■ **WHAT IS NEEDED**
Pictures are to be dropped. Everything else in the listing gets copied exactly.

*** PROVIDED DATA ***

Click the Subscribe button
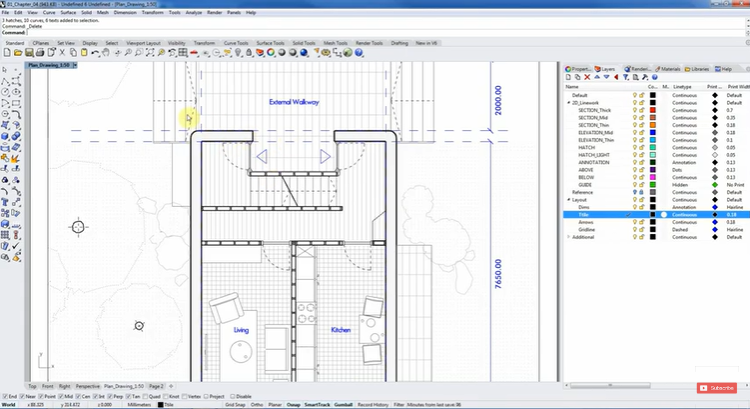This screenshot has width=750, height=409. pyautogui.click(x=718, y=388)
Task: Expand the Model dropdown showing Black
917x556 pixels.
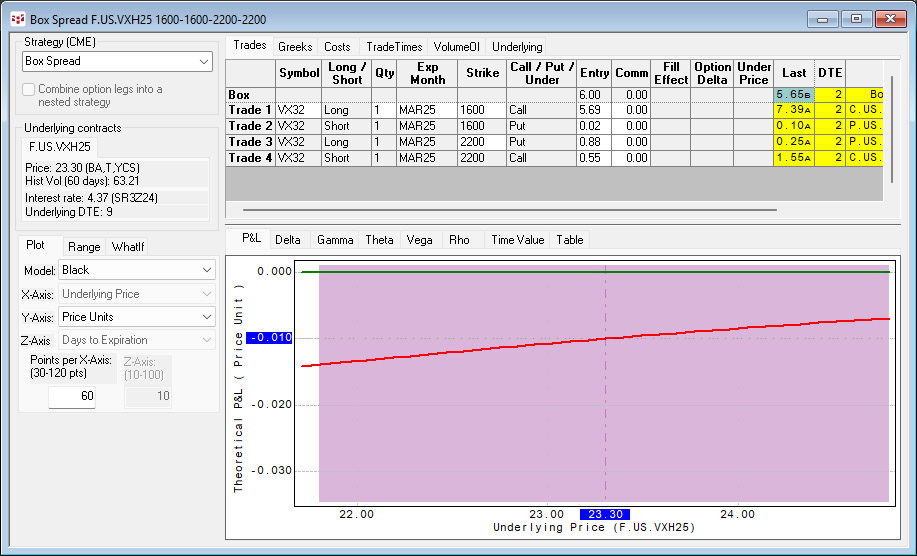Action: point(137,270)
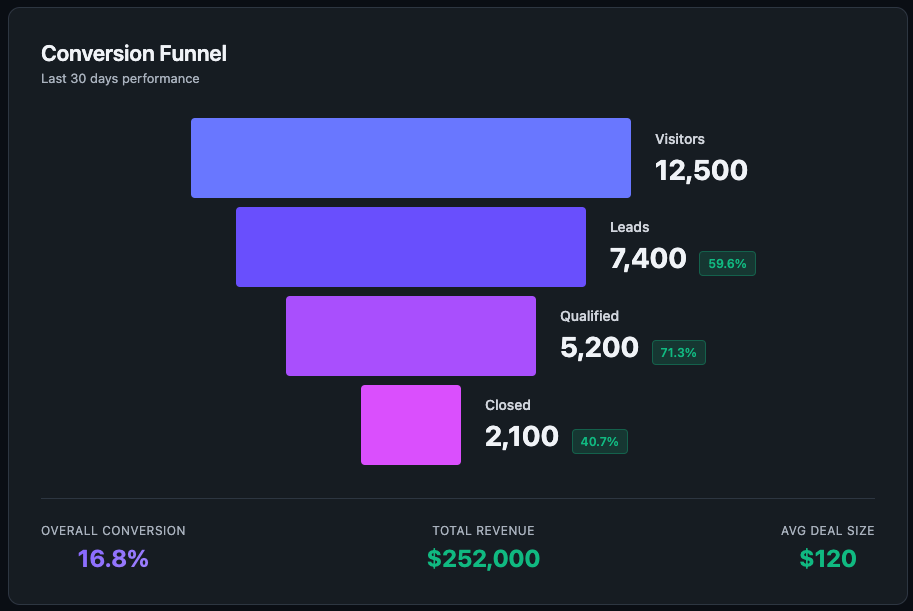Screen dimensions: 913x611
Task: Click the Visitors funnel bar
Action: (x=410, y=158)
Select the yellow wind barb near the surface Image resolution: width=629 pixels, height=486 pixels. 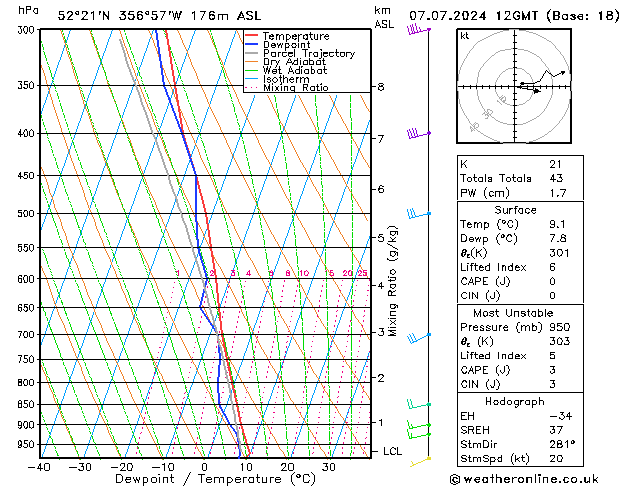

*** End of PROVIDED DATA ***

■ **FINAL ANSWER**
Click the Subscribe button
This screenshot has width=750, height=409. pyautogui.click(x=718, y=388)
Task: Expand the Model dropdown showing Black
917x556 pixels.
Action: point(137,270)
Screen dimensions: 913x611
Task: Click the Visitors funnel bar
Action: (x=410, y=158)
Select the yellow wind barb near the surface Image resolution: width=629 pixels, height=486 pixels. 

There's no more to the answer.